§ **YOUR GOAL**
Only one number is wanted here: how many lines of the data hold "screenshot".

------ EXERCISE DATA ------

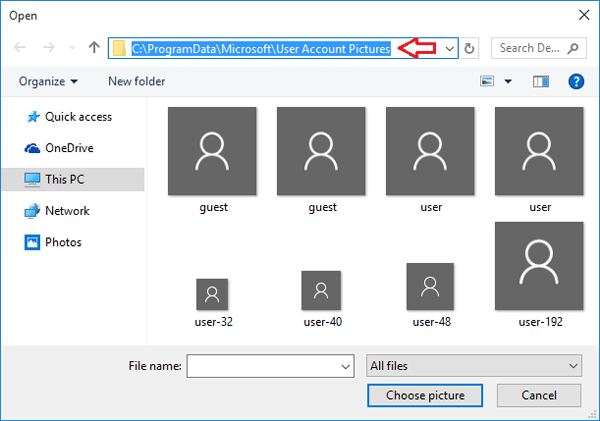
Task: Toggle the preview pane icon
Action: (x=542, y=81)
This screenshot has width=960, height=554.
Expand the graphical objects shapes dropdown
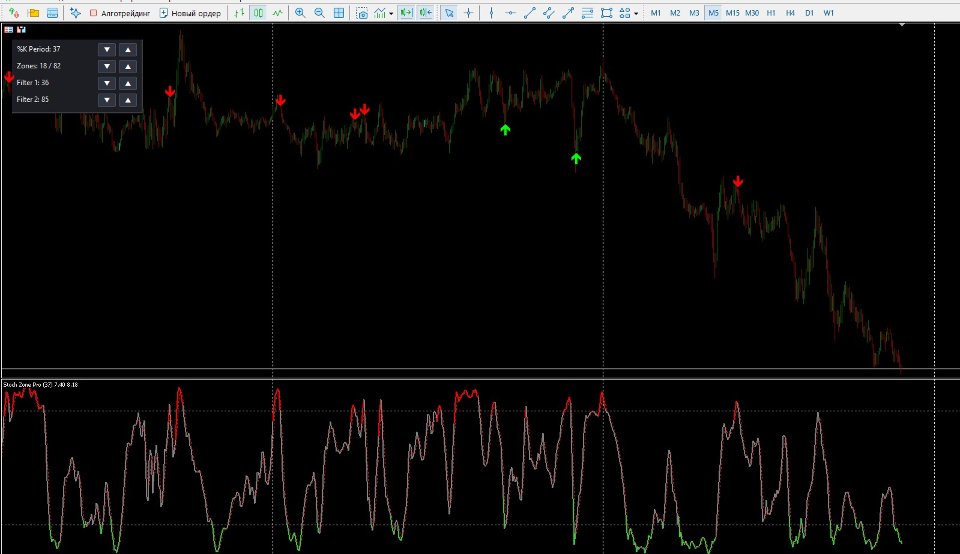click(x=636, y=13)
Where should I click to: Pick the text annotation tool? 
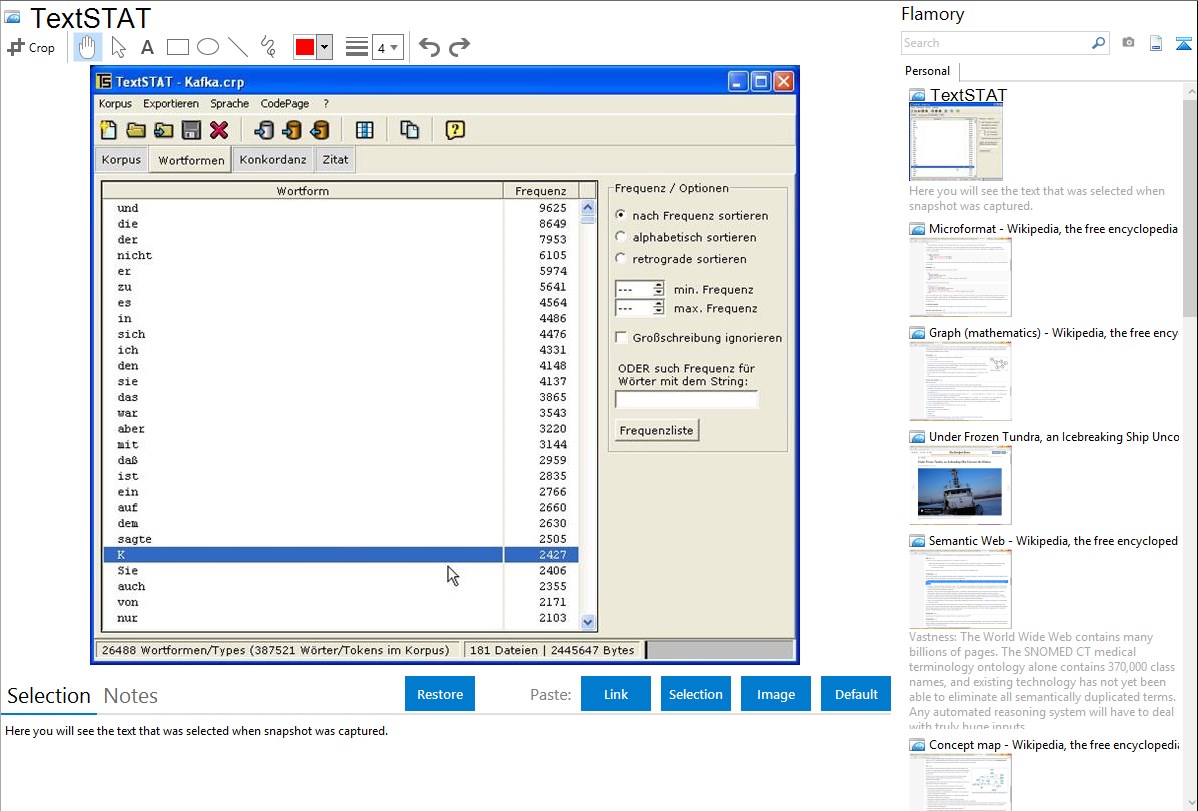click(x=147, y=47)
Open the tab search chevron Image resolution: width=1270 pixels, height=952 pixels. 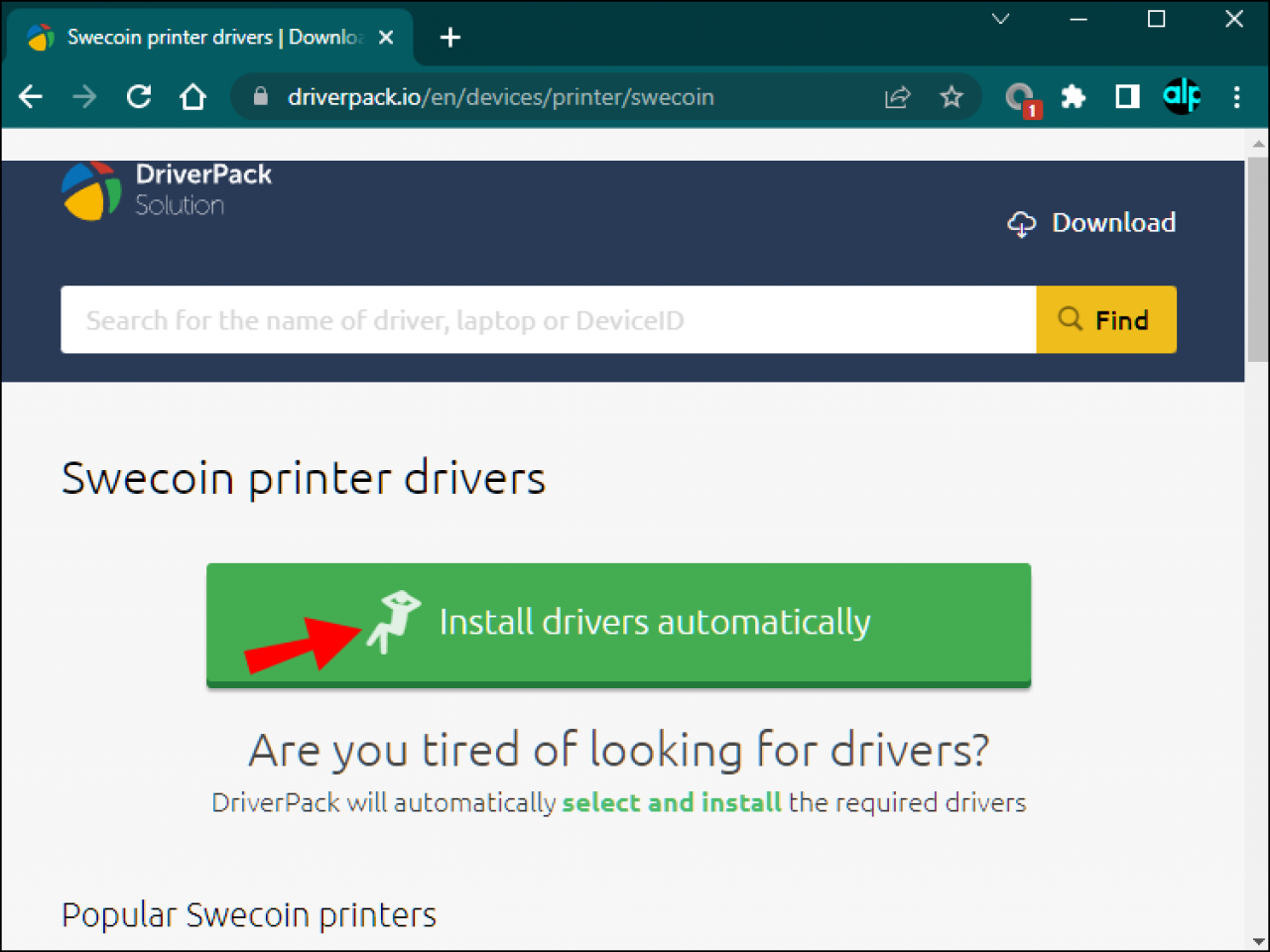click(1000, 19)
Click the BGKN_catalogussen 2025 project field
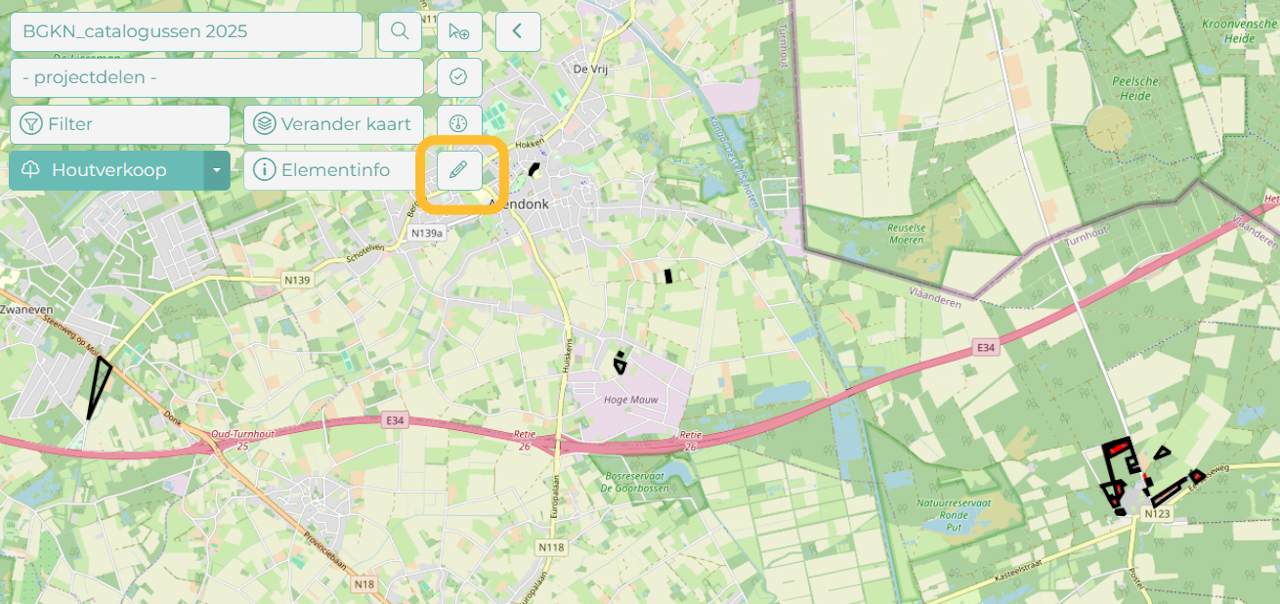1280x604 pixels. 186,32
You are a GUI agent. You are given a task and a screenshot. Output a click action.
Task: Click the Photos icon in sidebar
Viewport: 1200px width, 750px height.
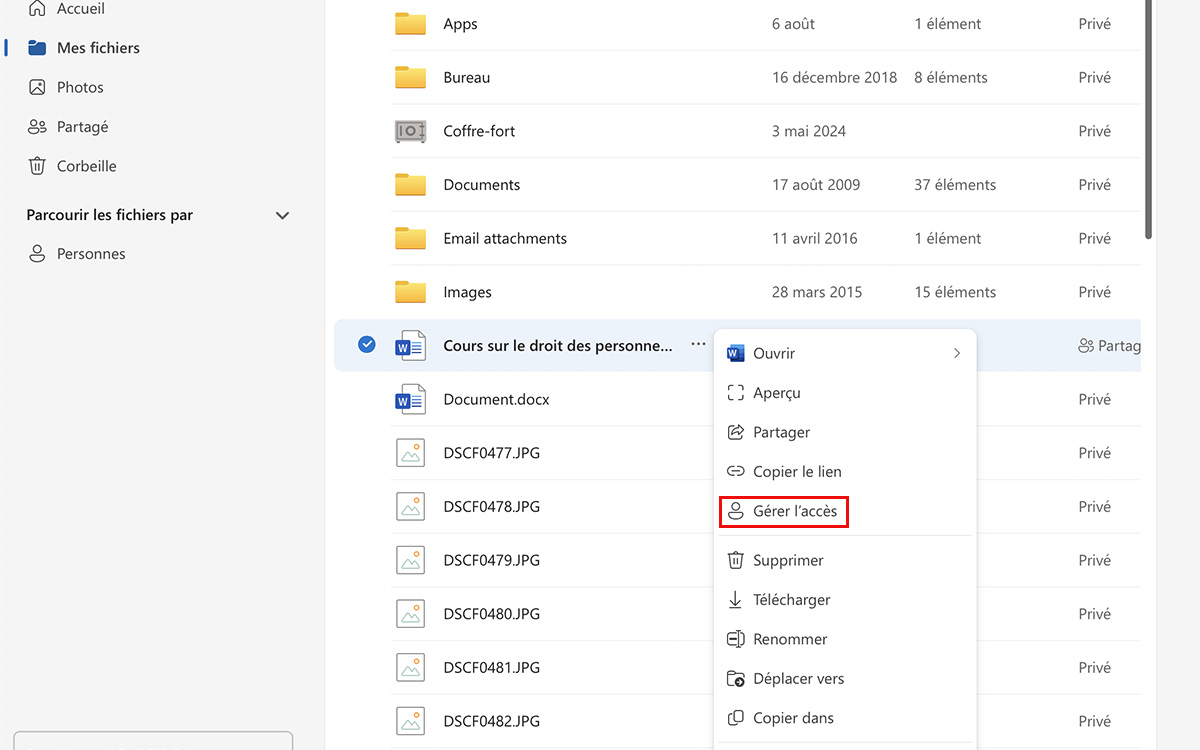click(37, 87)
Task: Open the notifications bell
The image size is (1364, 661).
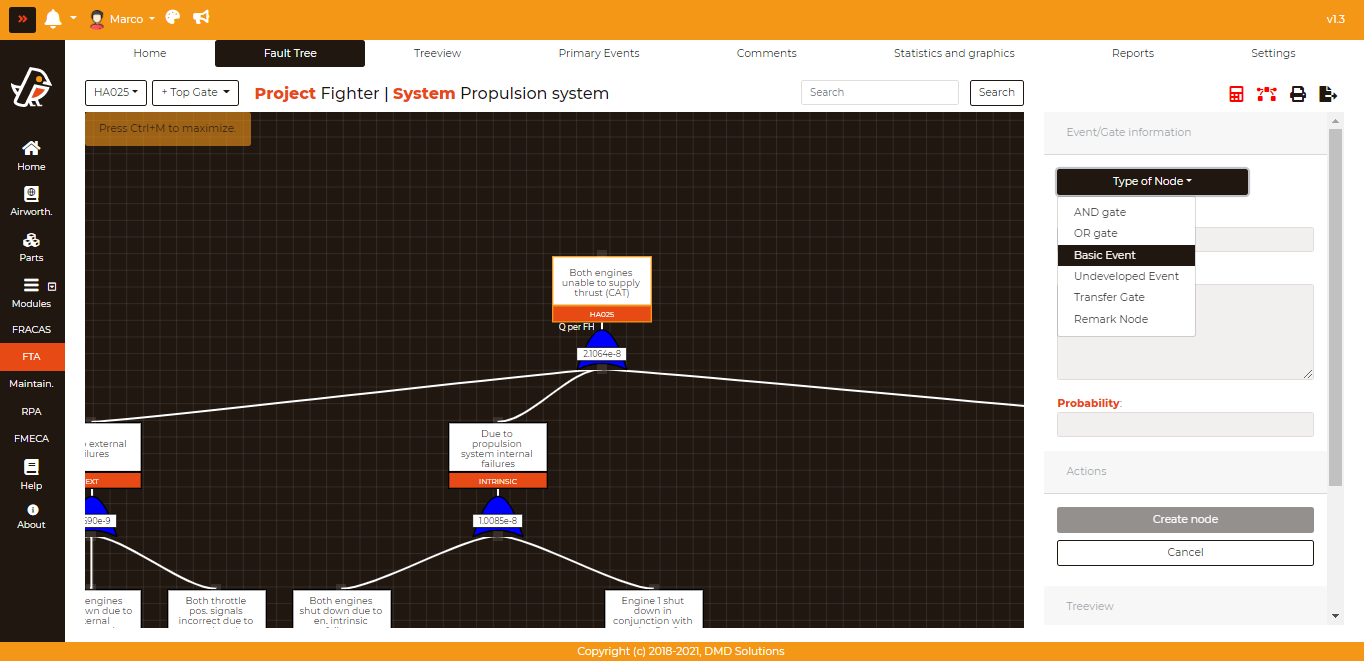Action: tap(54, 19)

------

§ **EXERCISE ANSWER**
2